- _EXERCISE AIM_:
Please revise the records from the line containing "You are a computer-use" through the end of the records, replacing "MACD" with "RSI" and keeping everything else the same. Leave the pictures out of your answer.

- _MATERIAL FOR THE TASK_:

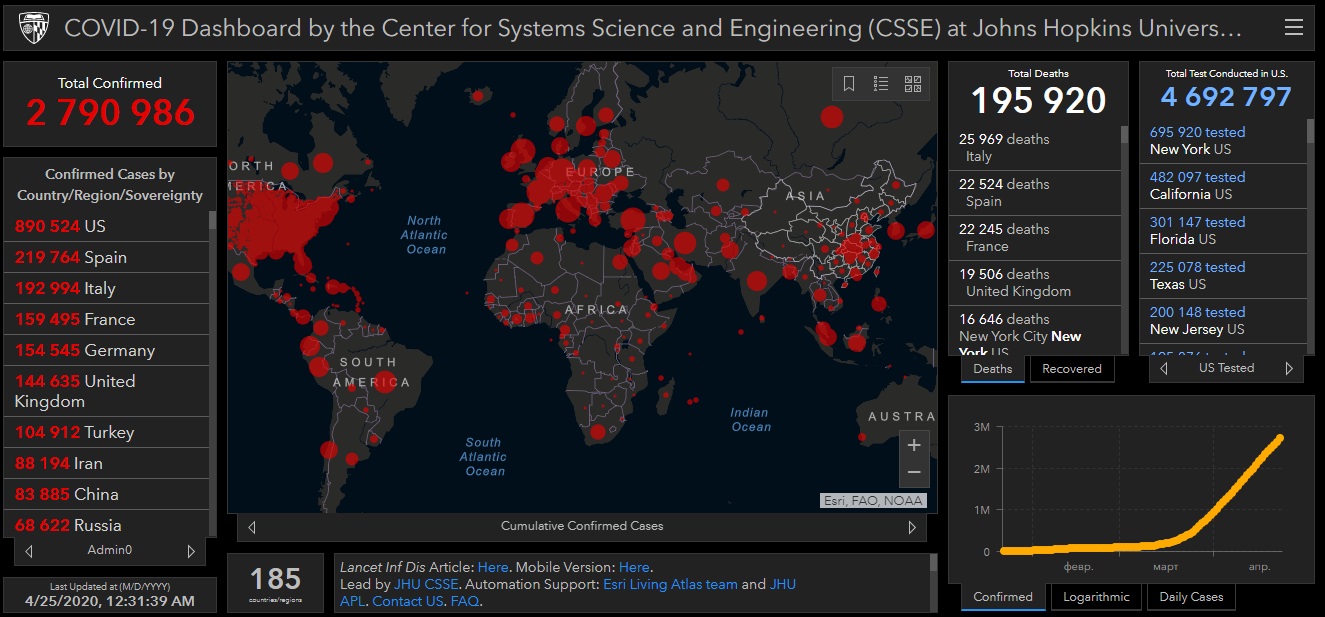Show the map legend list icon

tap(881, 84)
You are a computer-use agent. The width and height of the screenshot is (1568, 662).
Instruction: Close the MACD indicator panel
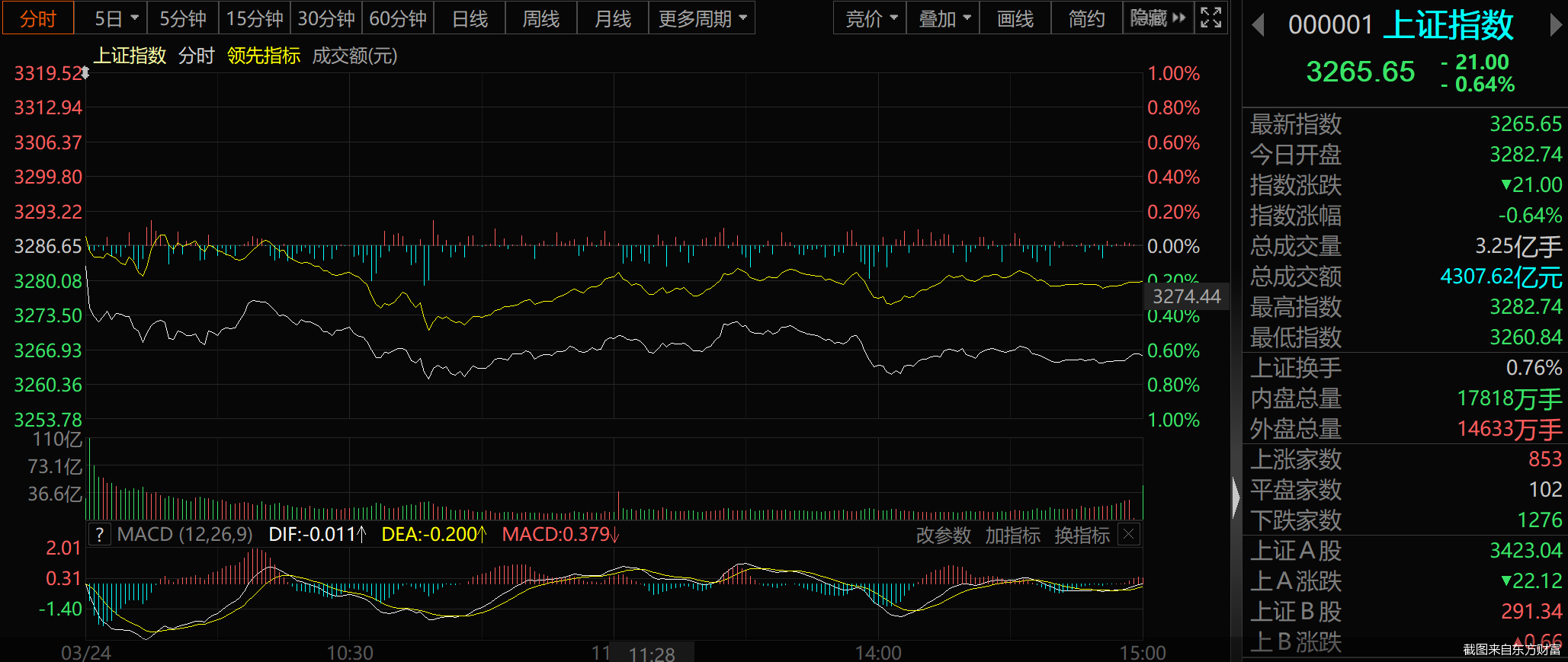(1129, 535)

- _EXERCISE ANSWER_:
You are a computer-use agent. The width and height of the screenshot is (1568, 662).
Instruction: Close the RSI indicator panel
(1129, 535)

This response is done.